------ INFORMATION PROVIDED
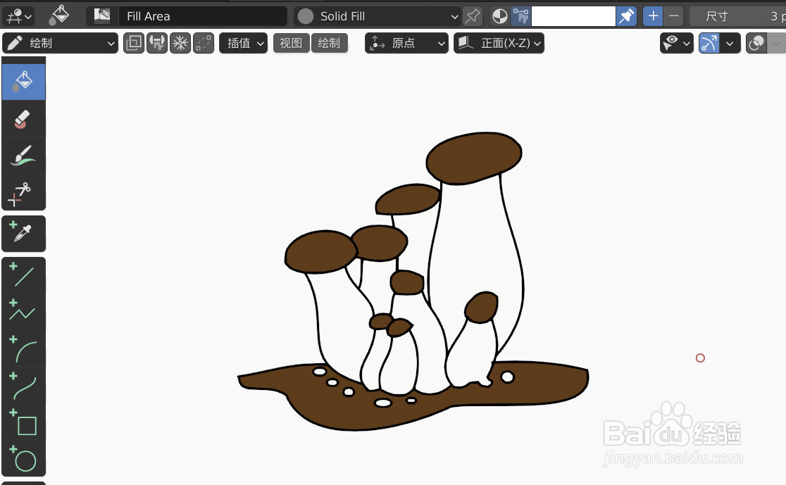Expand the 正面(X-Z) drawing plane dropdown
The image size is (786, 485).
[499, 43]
------------
------ INFORMATION PROVIDED
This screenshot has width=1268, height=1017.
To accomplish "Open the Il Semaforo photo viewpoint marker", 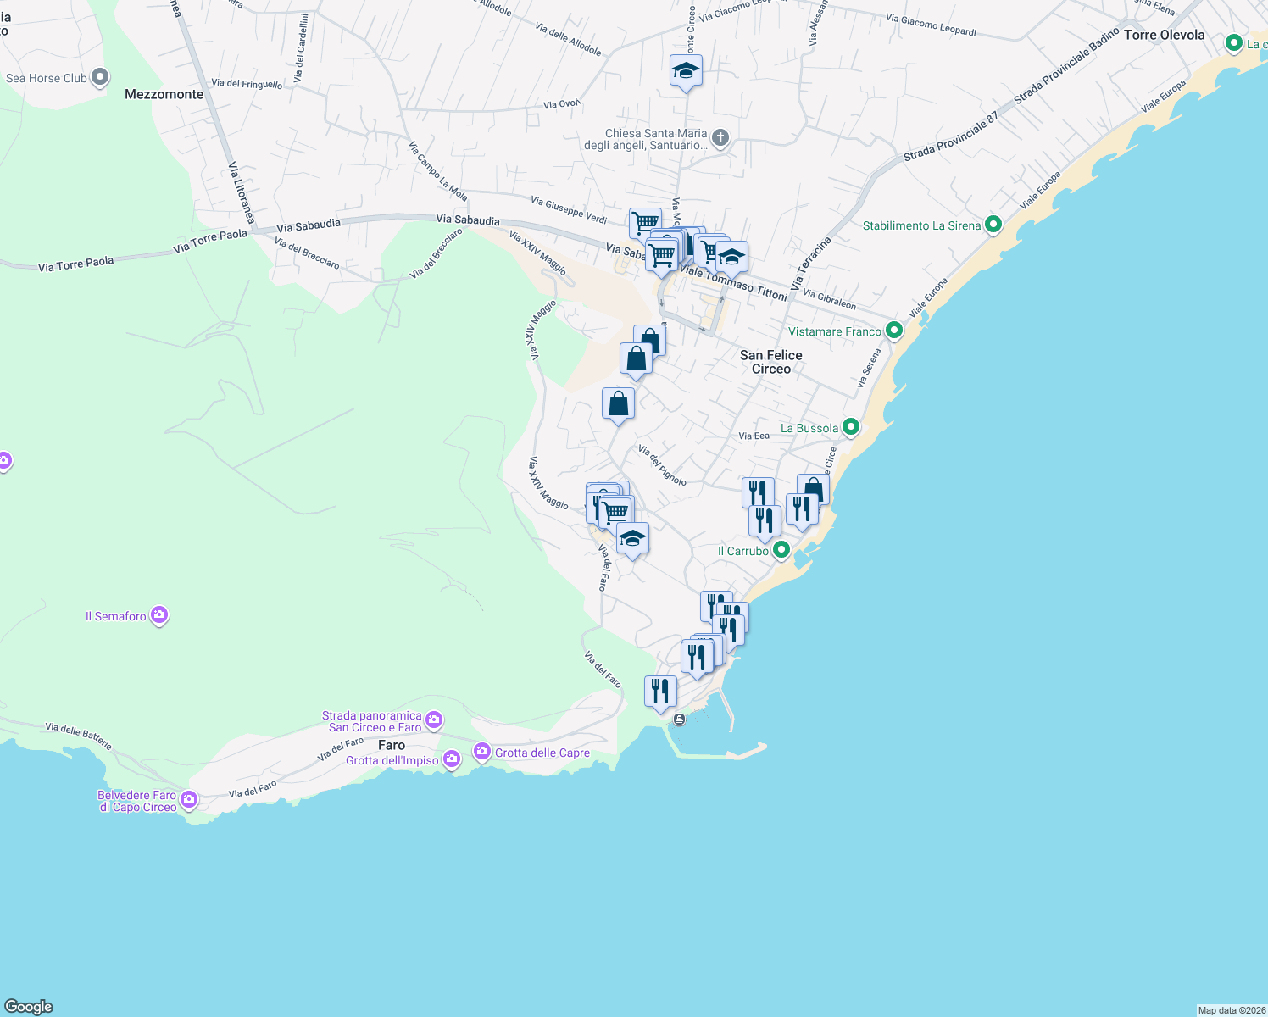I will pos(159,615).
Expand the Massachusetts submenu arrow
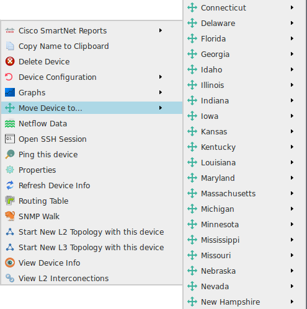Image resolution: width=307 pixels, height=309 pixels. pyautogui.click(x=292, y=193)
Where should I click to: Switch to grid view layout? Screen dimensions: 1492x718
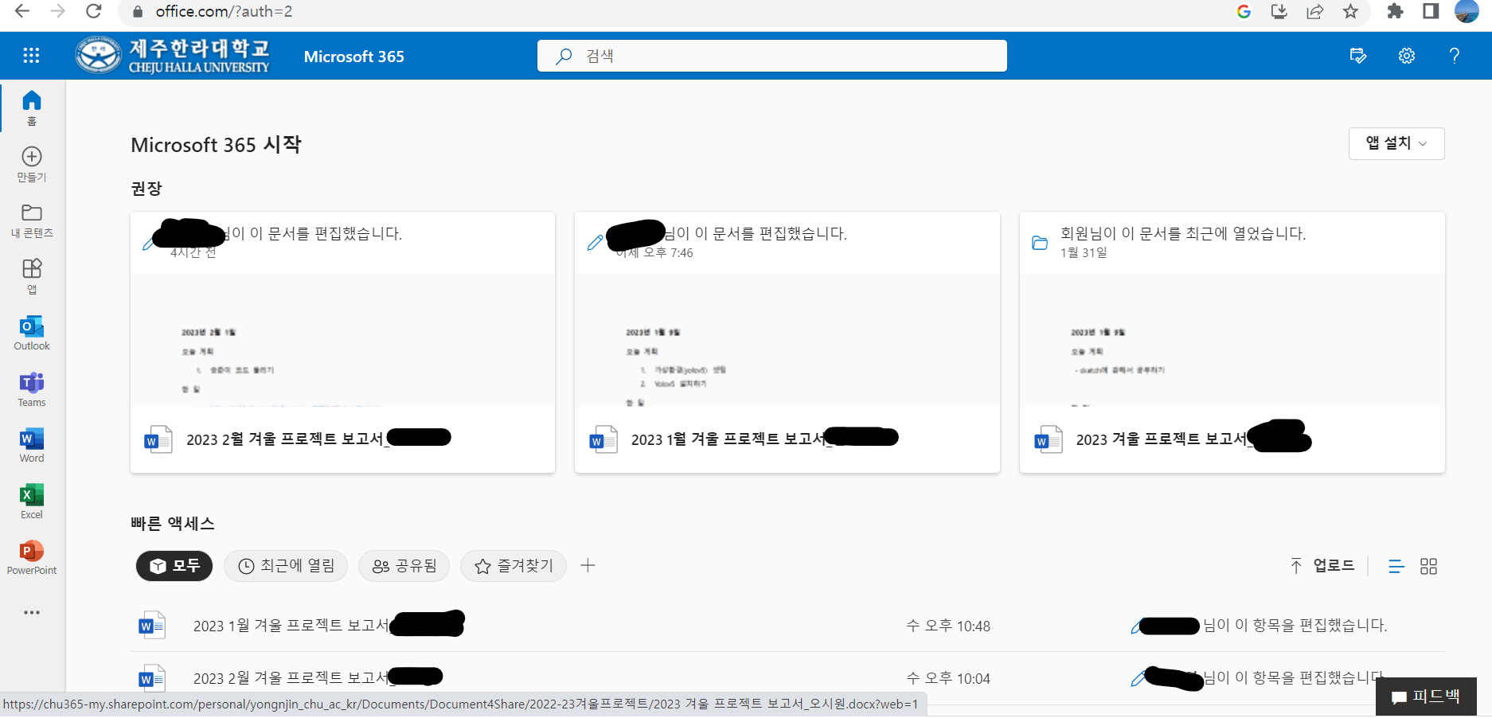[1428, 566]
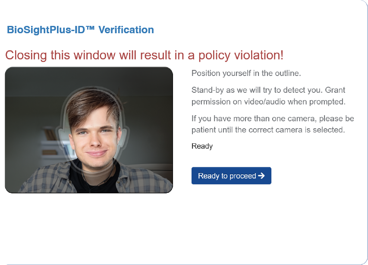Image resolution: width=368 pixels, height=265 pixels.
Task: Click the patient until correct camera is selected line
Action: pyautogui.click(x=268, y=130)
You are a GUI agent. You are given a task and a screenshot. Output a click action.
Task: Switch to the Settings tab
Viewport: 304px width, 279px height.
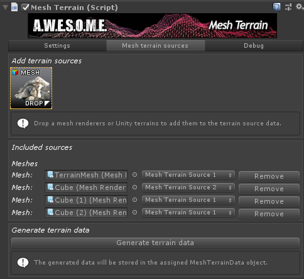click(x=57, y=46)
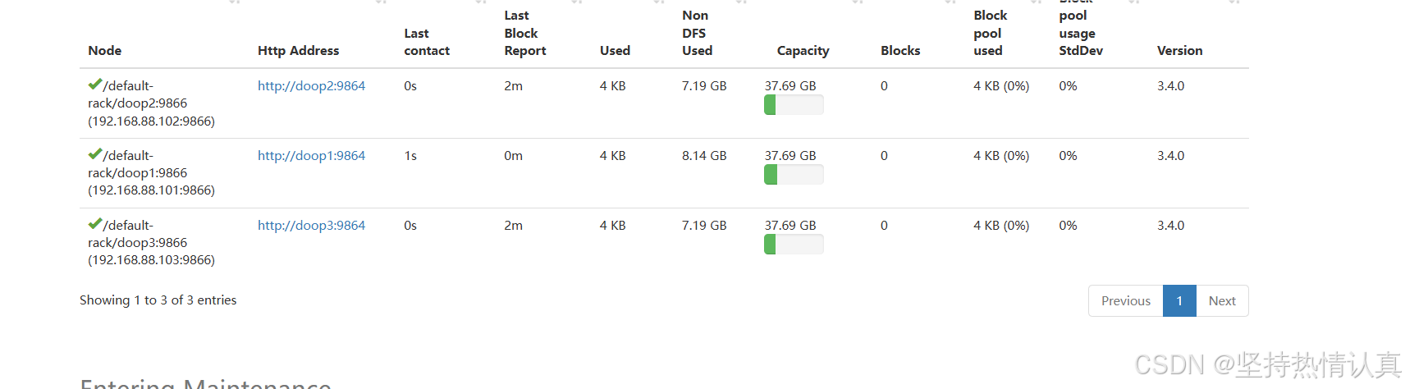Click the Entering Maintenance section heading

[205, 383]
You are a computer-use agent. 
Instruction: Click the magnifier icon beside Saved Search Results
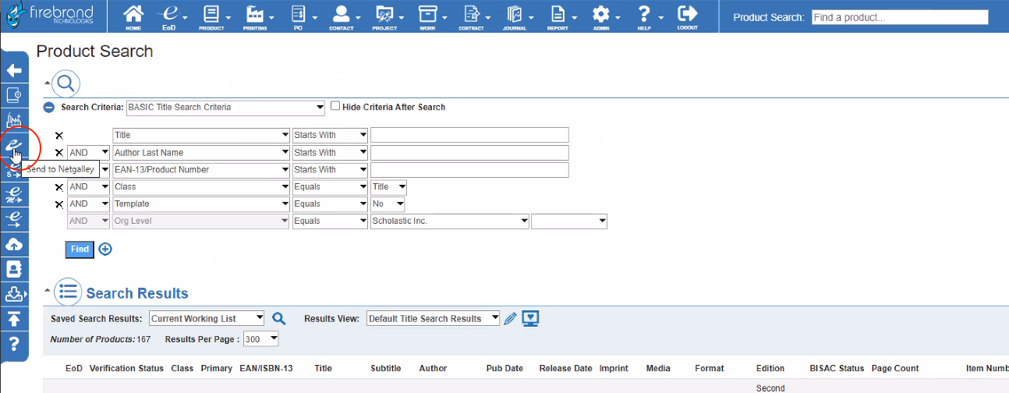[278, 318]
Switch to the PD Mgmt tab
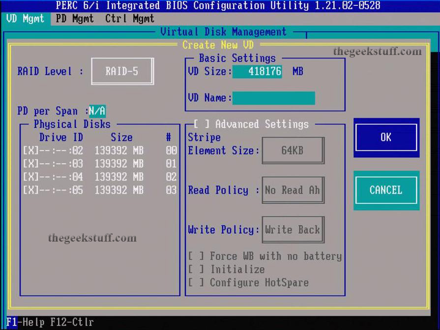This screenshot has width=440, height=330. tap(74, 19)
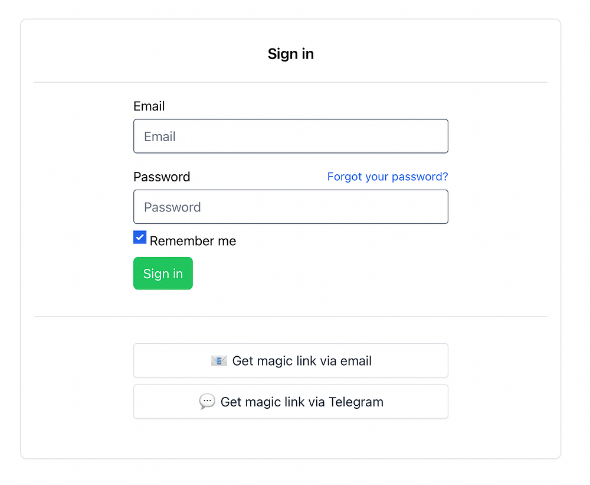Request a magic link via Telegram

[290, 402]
------------
------ INFORMATION PROVIDED
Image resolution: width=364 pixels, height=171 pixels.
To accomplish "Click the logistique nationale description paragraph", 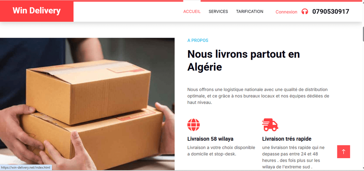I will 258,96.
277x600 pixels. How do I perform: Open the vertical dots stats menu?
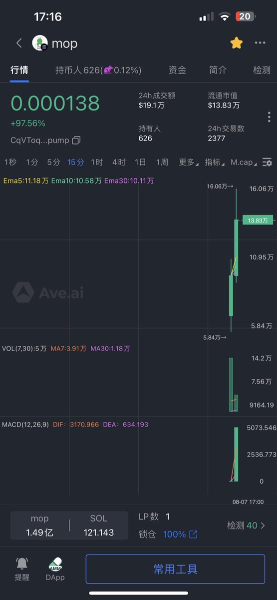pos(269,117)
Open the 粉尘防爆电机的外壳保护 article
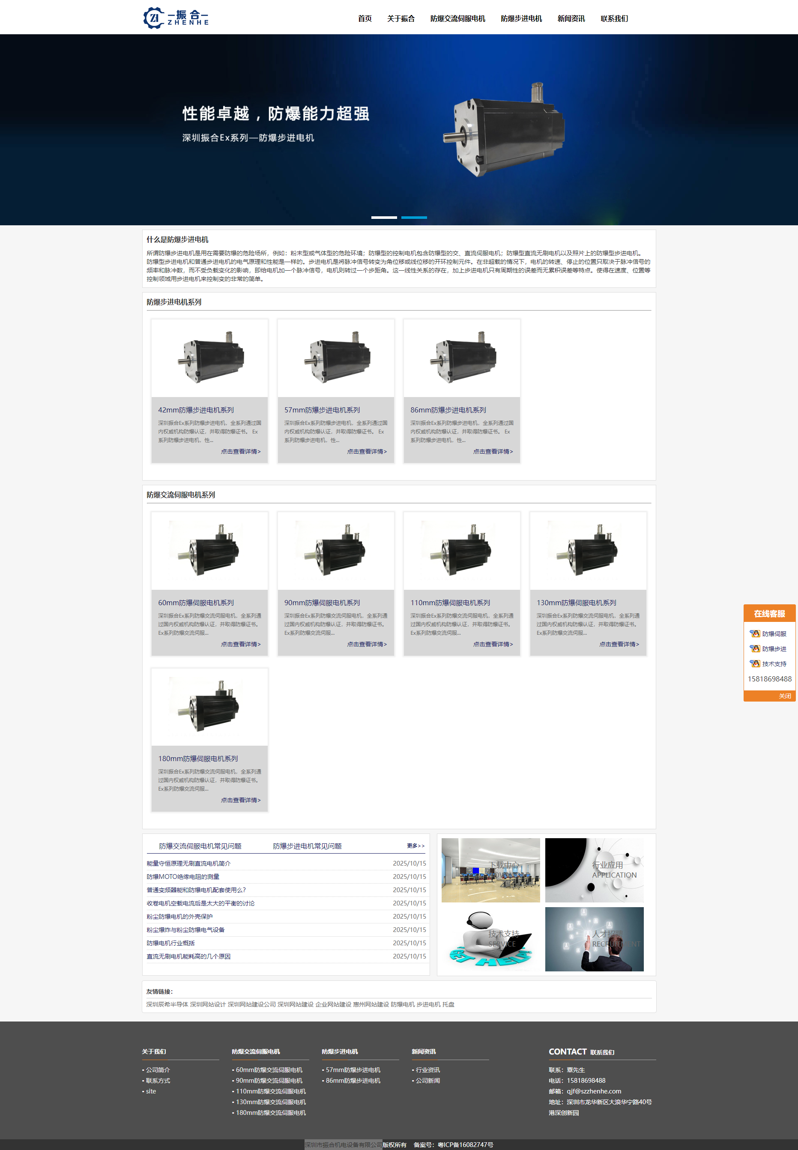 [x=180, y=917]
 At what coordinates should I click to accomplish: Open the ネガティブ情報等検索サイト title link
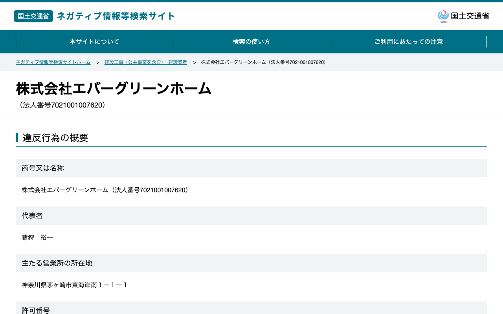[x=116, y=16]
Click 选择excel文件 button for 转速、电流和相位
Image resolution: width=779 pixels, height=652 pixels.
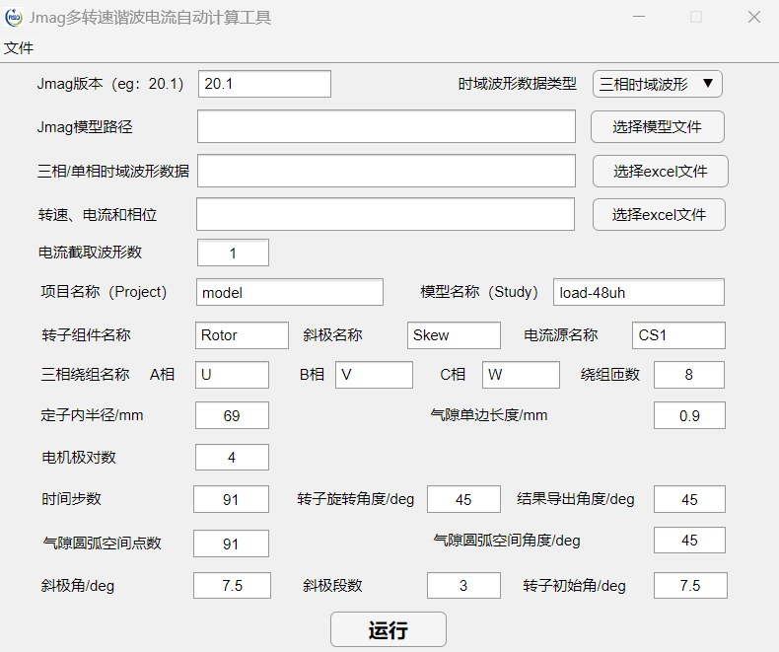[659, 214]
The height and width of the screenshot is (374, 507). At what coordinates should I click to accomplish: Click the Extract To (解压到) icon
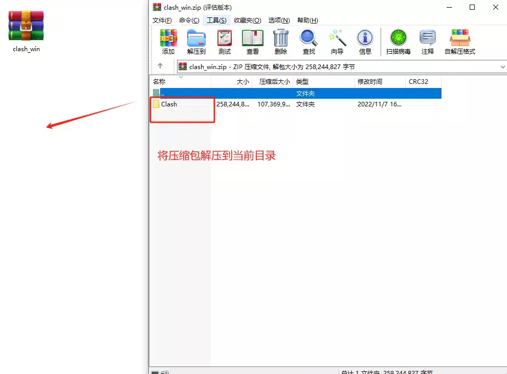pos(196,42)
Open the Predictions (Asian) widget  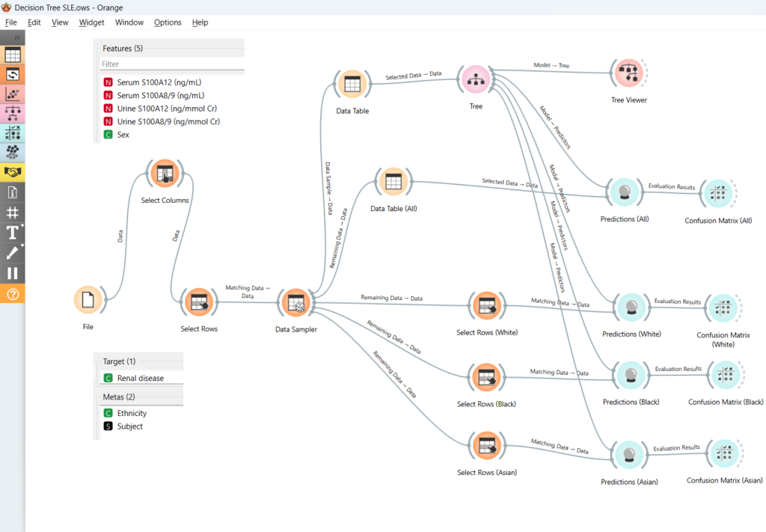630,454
------------
When the word "agent" shows up in a line of the entries, pull that line out.

You are a GUI agent. You are given a task and a screenshot. Output a click action.
You are a computer-use agent. 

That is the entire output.